Because the "man" prefer the best "sofa", the interactions with this sofa is important. So it's still usful to design molecules that binds very well in the best position.

The fact that no teleportation is involved in ligand binding is also why a gaintatic molecule can provide a lot of interactions to be a perfect binder in theory, but it is too big to pass through the entrance!

This is also one of the reasons why researchers start to investigate how a small molecule interacts with the protein as it moves into or out of the targeted binding site, and the energy change in this process.


Disclaimer:

  • I'm NOT connected to the Foldit team nor the institutions participating in Foldit / Rosetta development. I'm from a tiny research group located in another part of the world.
  • I am not good at drug design, uptil now all the small molecules I have designed from a starting compound/selected via virtual screening failed in experimental validation. E.g. inhibitor cannot inhibit, binders design to be specific to A works only in B and it would be toxic if it binds in B
  • Also I'm not interested in doing drug design, I'm only interested in the mechanism. I'm doing it just because I need to design drugs to understand the mechanism or its part of my teaching duty.

rosie4loop Lv 1

Currently doing the steps in this thread could help to observe the bottleneck in the ligand binding pathway.
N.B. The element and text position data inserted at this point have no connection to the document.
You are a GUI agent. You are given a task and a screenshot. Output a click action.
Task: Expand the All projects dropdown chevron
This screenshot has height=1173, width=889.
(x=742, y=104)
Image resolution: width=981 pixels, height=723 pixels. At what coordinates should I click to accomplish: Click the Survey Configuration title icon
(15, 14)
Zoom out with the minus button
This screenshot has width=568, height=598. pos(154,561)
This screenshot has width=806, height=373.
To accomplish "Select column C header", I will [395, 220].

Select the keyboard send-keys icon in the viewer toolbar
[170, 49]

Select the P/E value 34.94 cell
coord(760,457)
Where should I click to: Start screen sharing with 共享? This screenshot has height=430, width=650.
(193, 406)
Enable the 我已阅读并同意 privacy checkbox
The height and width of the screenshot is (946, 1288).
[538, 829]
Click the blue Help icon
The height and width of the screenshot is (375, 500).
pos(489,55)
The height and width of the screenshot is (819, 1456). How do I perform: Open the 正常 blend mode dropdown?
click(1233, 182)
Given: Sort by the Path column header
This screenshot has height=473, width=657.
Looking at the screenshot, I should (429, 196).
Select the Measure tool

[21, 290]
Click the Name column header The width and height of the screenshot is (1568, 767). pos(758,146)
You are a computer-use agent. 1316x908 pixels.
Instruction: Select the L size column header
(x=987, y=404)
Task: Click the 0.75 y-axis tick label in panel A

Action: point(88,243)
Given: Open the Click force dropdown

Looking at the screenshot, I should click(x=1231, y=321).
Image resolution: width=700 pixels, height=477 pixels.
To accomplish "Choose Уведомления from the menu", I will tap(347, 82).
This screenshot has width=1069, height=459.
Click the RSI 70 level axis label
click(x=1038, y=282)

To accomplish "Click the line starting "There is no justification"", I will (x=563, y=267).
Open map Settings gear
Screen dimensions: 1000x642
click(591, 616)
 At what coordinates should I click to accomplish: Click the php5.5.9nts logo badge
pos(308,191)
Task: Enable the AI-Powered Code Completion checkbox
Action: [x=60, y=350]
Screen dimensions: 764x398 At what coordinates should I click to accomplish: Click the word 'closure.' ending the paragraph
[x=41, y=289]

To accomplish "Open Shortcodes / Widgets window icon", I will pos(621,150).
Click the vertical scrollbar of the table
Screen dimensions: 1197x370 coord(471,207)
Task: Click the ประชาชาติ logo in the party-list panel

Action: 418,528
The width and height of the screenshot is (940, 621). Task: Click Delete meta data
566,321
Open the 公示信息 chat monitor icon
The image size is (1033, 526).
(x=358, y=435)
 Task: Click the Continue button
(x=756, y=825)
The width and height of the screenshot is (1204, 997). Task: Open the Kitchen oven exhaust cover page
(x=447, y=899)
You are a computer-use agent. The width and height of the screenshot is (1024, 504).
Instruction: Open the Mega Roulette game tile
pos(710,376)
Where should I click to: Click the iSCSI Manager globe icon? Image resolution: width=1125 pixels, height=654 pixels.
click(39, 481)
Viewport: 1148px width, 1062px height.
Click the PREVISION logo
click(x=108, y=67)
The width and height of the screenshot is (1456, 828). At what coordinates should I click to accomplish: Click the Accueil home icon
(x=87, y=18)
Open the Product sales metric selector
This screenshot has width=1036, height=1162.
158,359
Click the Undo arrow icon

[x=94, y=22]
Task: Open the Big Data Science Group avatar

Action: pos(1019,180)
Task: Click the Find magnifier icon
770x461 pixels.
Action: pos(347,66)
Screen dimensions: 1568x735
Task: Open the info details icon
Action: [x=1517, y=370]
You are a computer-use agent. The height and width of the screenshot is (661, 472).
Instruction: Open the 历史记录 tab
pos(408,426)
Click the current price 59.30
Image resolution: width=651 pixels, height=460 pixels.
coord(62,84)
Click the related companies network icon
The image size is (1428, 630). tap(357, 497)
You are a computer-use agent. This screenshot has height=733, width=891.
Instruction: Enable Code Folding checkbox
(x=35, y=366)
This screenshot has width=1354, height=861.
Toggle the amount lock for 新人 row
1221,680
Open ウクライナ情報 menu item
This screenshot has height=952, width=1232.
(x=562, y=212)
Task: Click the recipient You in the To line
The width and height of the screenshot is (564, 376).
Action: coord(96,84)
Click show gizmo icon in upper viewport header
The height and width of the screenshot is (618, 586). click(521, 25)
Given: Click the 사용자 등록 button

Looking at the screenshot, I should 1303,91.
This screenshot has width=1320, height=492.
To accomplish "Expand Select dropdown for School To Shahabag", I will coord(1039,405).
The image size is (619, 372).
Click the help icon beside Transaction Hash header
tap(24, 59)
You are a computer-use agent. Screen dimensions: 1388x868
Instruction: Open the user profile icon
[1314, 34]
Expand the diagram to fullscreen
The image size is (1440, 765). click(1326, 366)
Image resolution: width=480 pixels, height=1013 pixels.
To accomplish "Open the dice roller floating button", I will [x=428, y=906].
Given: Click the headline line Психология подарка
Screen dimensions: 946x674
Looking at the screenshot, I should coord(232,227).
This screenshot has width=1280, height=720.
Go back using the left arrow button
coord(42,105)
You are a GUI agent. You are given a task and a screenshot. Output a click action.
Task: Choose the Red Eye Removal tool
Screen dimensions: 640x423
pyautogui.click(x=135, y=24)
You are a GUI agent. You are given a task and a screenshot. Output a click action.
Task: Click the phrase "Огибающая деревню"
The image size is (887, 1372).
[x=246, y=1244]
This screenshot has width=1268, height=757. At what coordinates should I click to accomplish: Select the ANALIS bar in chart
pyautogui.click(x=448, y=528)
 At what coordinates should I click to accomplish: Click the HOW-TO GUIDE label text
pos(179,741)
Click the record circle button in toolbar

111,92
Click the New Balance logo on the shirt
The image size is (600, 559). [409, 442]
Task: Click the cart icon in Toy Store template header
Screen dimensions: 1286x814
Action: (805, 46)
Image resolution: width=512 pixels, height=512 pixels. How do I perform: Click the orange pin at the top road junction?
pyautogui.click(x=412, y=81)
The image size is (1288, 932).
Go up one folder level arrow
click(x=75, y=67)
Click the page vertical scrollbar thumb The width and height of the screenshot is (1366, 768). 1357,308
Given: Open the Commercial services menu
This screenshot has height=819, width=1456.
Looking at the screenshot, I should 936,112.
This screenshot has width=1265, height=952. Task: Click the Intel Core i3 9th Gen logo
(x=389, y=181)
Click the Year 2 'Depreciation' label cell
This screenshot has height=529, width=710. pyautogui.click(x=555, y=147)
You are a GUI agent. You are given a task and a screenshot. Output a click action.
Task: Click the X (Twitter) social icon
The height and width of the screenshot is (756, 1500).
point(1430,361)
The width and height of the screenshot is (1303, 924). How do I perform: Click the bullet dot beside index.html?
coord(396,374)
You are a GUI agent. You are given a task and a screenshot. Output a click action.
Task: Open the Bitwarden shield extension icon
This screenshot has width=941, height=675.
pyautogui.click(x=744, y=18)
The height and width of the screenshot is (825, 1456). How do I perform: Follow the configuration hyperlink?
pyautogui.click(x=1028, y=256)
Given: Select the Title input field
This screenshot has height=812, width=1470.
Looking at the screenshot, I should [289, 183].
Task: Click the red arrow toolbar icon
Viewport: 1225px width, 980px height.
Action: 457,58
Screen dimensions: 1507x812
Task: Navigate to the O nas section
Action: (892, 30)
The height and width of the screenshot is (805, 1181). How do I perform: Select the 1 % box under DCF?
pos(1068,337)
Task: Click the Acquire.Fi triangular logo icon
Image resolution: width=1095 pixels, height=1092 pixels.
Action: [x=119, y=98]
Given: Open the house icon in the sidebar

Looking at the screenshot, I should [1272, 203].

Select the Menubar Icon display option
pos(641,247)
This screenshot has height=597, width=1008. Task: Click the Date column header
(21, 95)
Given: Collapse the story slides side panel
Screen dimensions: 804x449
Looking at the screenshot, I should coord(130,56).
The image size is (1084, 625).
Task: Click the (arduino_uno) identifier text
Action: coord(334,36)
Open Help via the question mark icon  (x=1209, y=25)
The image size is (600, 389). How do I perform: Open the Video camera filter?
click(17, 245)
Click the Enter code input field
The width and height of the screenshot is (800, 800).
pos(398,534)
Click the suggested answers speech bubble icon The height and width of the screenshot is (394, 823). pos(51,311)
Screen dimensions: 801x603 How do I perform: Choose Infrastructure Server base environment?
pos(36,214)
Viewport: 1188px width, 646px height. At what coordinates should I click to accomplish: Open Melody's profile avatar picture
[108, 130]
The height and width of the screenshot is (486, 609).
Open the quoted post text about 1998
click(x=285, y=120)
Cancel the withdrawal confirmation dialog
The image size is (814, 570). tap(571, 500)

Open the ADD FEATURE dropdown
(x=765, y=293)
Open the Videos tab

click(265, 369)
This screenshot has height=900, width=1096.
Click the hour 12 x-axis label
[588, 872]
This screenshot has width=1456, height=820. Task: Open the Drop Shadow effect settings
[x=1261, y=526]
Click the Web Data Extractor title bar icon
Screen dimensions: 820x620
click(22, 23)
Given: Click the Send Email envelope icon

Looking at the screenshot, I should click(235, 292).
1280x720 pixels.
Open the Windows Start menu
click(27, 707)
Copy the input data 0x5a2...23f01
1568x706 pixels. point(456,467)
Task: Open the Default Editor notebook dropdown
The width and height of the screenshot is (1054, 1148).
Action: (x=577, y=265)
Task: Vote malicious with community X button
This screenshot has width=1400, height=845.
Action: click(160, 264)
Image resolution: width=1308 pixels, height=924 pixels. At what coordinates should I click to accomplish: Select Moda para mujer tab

However to make this more meaningful, the scoring functions need to be further improved.

If included in scoring, torsional parameters need to be finer and further optimized, or other terms should be used to account for ligand torsions and related parameters.

I believe instead of doing it as a filter, it's even better to modify the ligand scoring functions internally in Foldit, like how it's closely correlated to the Rosetta scoring functions for proteins.